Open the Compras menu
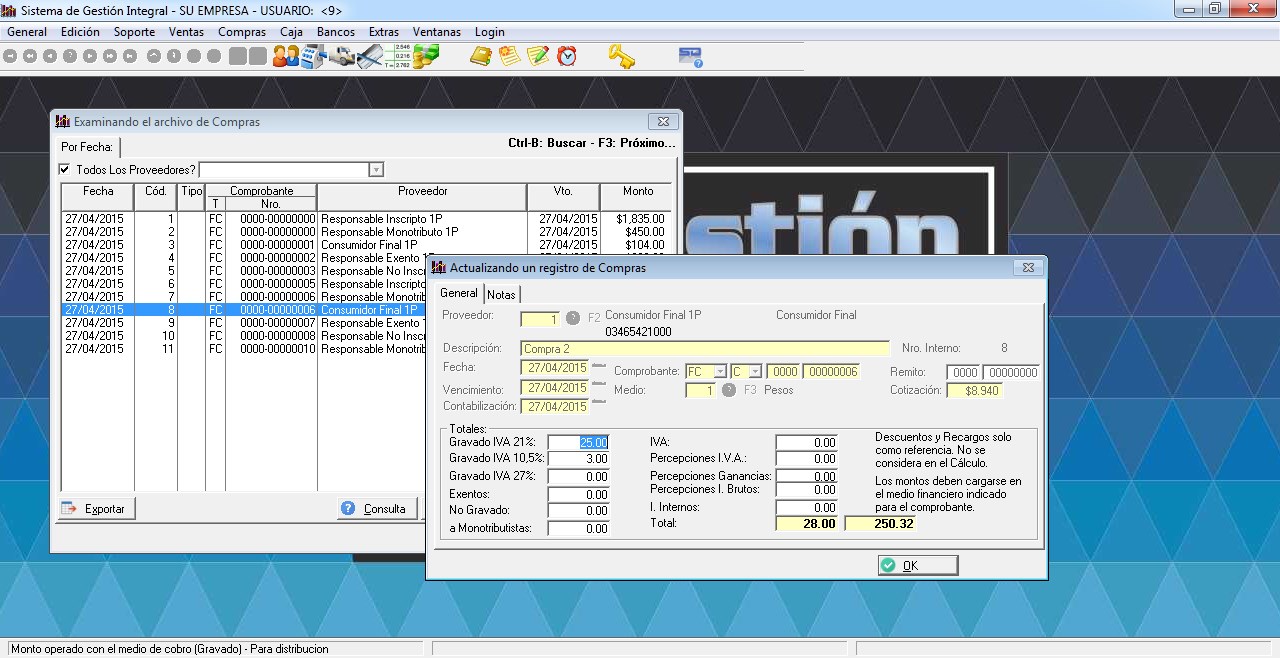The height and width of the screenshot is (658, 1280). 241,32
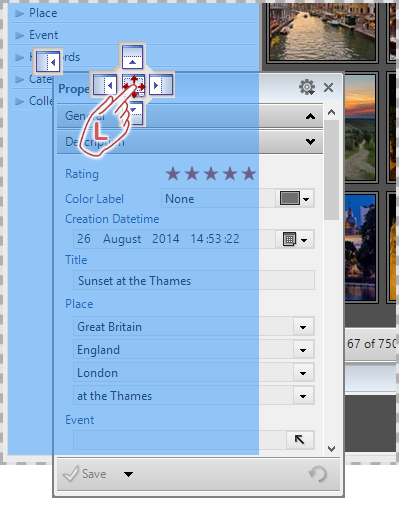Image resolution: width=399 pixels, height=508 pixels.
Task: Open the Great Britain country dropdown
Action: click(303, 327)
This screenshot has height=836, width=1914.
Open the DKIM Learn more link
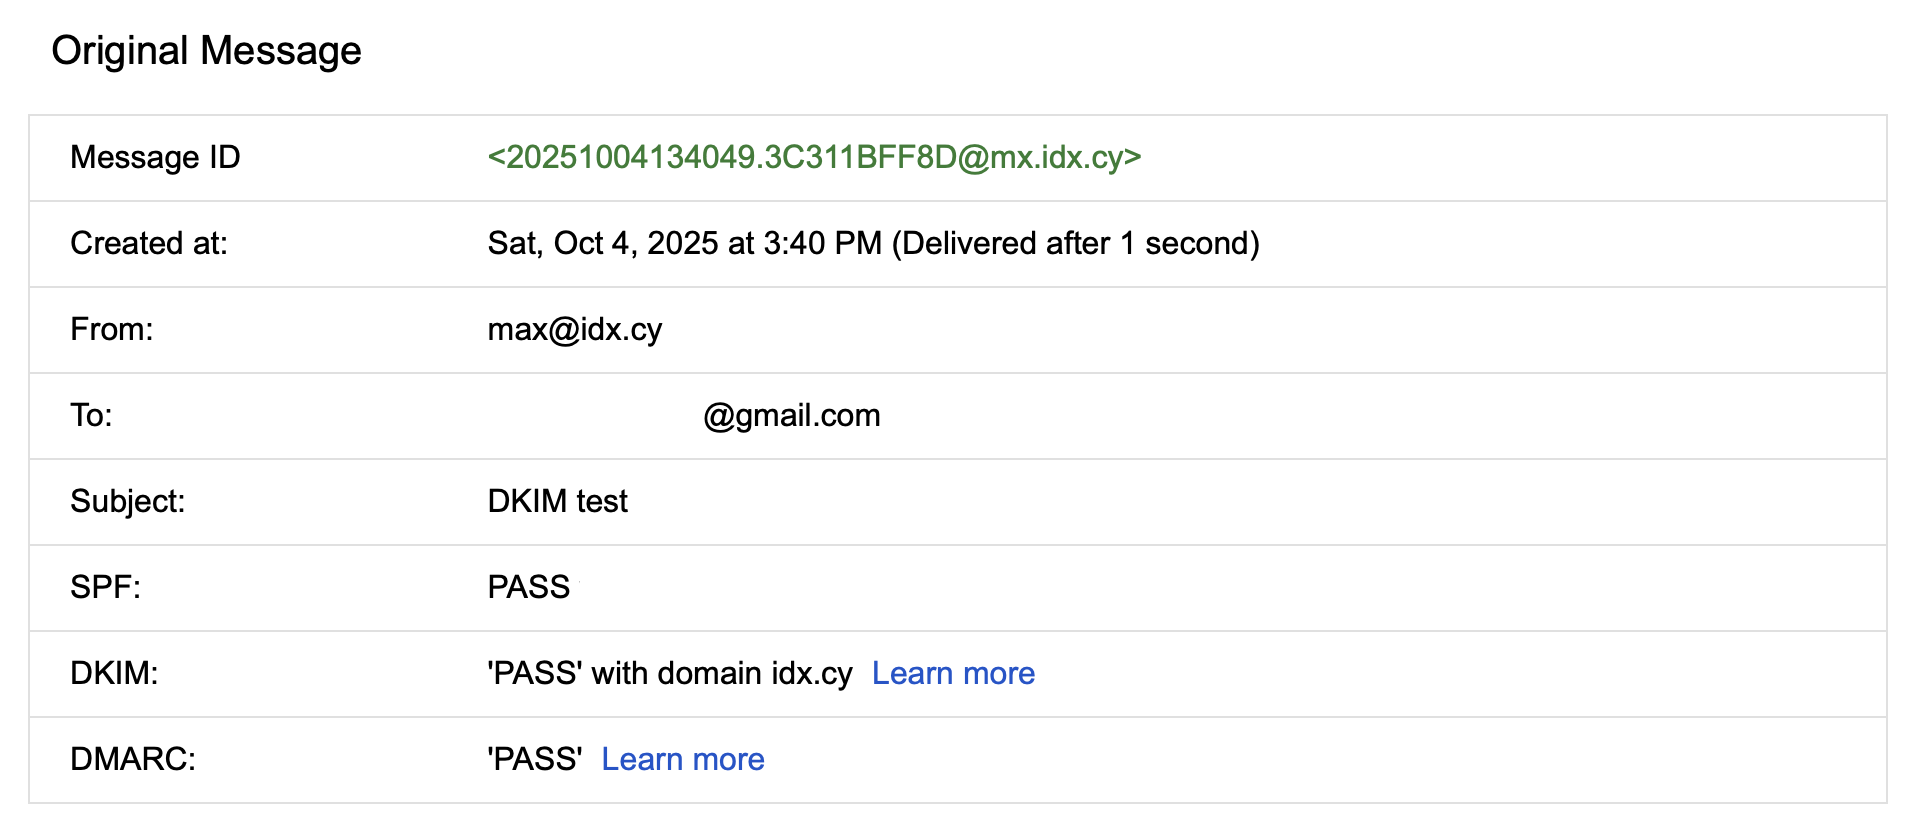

☆ ☆ ☆ ☆ ☆ ☆ ☆

Try it: With the pictures omitted, print each line of the data above precisely as given.

Result for this exercise:
Open the Compras menu
The height and width of the screenshot is (658, 1280). 241,32
Image resolution: width=399 pixels, height=508 pixels.
Task: Open the Great Britain country dropdown
Action: click(303, 327)
This screenshot has height=836, width=1914.
Open the DKIM Learn more link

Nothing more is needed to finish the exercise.